[[ PASSAGE PROVIDED, beginning ]]
Echocardiography and Ultrasound
There are no echocardiography findings associated with pyelonephritis. Ultrasonography is an effective non-invasive technique in the diagnosis of pyelonephritis. It is sometimes used as a replacement of cortical scintigraphy in the diagnosis of acute pyelonephritis in children.
A CT scan can be used to detect diffuse or complicated pyelonephritis and its suspected complications. It is used when the suspicion of pyelonephritis is accompanied by other differentials. CT scan is very sensitive and CT urography is sometimes used for imaging of the urinary tract. The extent of damage to the parenchymal tissue can also be witnessed in detail with a CT scan.
MRI is sometimes used to diagnose complicated pyelonephritis. It is the preferred modality for diagnosing complicated pyelonephritis when the patient is allergic to iodinated contrast material. A comprehensive idea of the extent of damage to the kidneys can be estimated with an MRI.
Other Imaging Findings
Other investigations might be used to diagnose pyelonephritis. Voiding cystourethrogram (VCUG), contrast nephrograms, intravenous pyelography, and urography are helpful in diagnosing pyelonephritis and its complications.
Other Diagnostic Studies
Other diagnostic studies for pyelonephritis include dimercaptosuccinic acid scintigraphy and histopathological exam.
[[ PASSAGE PROVIDED, end ]]
[[ STUDY MATERIAL, beginning ]]
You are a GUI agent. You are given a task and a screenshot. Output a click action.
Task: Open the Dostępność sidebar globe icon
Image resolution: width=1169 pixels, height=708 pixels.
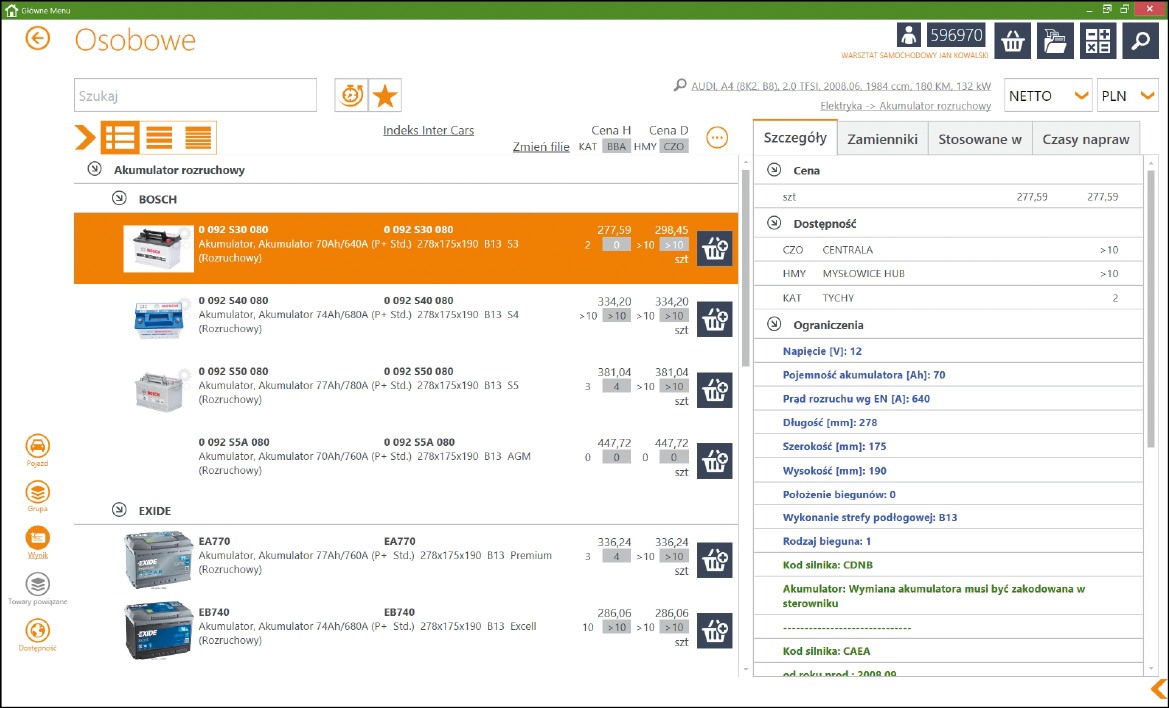click(37, 631)
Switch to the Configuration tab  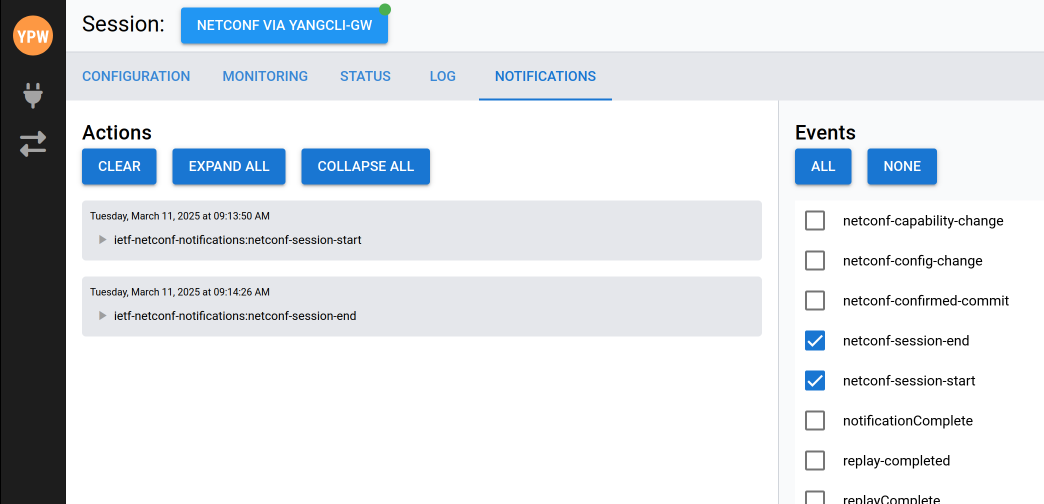tap(136, 76)
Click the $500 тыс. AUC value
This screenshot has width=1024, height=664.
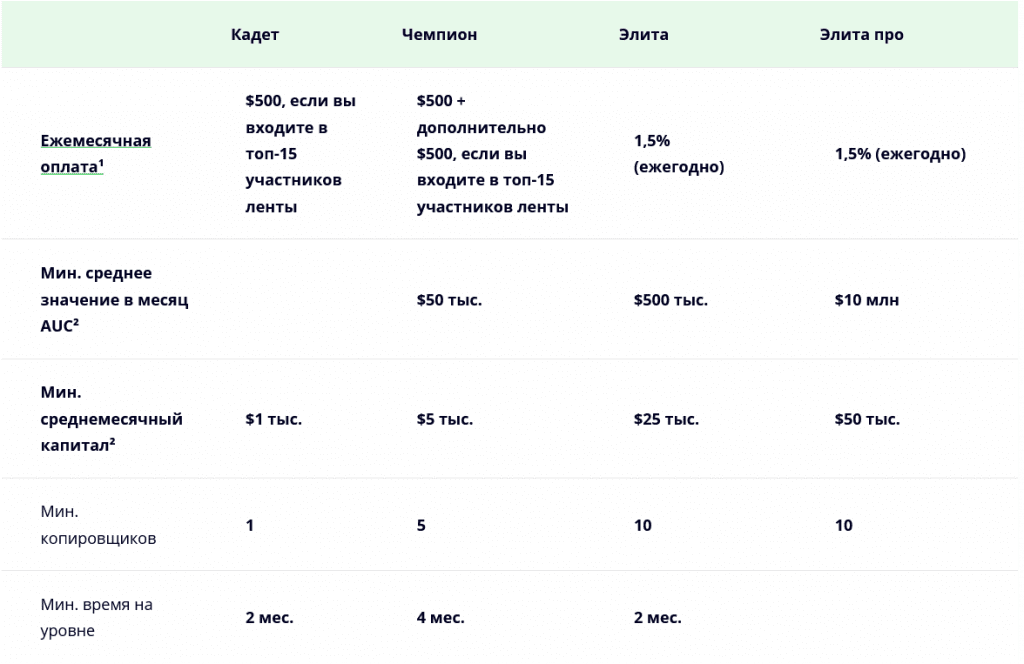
[[ STUDY MATERIAL, end ]]
WHAT YOU WILL DO:
1 - In the passage on imaging for pyelonephritis, under what circumstance is MRI the preferred modality for diagnosing complicated pyelonephritis? Answer in one to three sentences.
2 - Pick up the passage on imaging for pyelonephritis after its last sentence and continue writing it.

RESULTS:
1 - MRI is the preferred modality for diagnosing complicated pyelonephritis when the patient is allergic to iodinated contrast material.

2 -
Treatment of Pyelonephritis is usually medical. In case of any risk factors like catheters or obstructing stones or masses, the management includes removing the risk factors to prevent further progress of the disease and the pathogen accumulation. All patients with pyelonephritis should be treated empirically with antimicrobial therapy. Mild pyelonephritis may be managed with oral antimicrobial therapy, and an initial intravenous dose may be administered depending on local resistance patterns. Patients with dehydration, nausea, vomiting, or signs of sepsis should be admitted and should receive parenteral therapy. Medical therapies for pyelonephritis include fluoroquinolones, TMP-SMX, β-lactams, or aminoglycosides.
Different interventions might be used to diagnose or treat pyelonephritis. Flexible ureteroscopy is done for the treatment of obstructive pyelonephritis. Double J stenting, also known as DJ Stenting, is a conservative management method for emphysematous pyelonephritis. Percutaneous nephrostomy is an effective treatment option for emphysematous pyelonephritis which is characterized by necrotizing damage to the parenchyma of the kidney and its adjoining tissue leading to gas formation. Percutaneous nephrolithotomy or transperitoneal laparoscopic ureterolithotomy (TLU) are effective surgical treatment options for pyelonephritis.
Pyelonephritis is usually managed medically. In recurrent infections, additional investigations may identify an underlying abnormality like a stone, a tumor, or an underlying pathological process that has to be aggressively dealt with. Surgery is usually indicated in a patient who does not improve after 48 hours of IV antibiotics or deteriorates. Occasionally, surgical intervention is necessary to decrease of recurrence and to prevent devastating complications. Various renal conditions like obstructive pyelonephritis with presence of stones in the presence of an infected kidney can be fatal and requires urgent management.
Preventative measures to avoid pyelonephritis include the measures for preventing a urinary tract infection which include voiding after intercourse, use of barrier contraception, increasing fluid intake and frequency of urination, cleaning the urethral meatus after intercourse and use of estrogen (among postmenopausal women). Single-dose prophylactic antimicrobial therapy prior to sexual intercourse may be administered to patients who have recurrent episodes of cystitis that are associated with sexual activity. Prevention of recurrence of cystitis may also be helpful in preventing development of pyelonephritis.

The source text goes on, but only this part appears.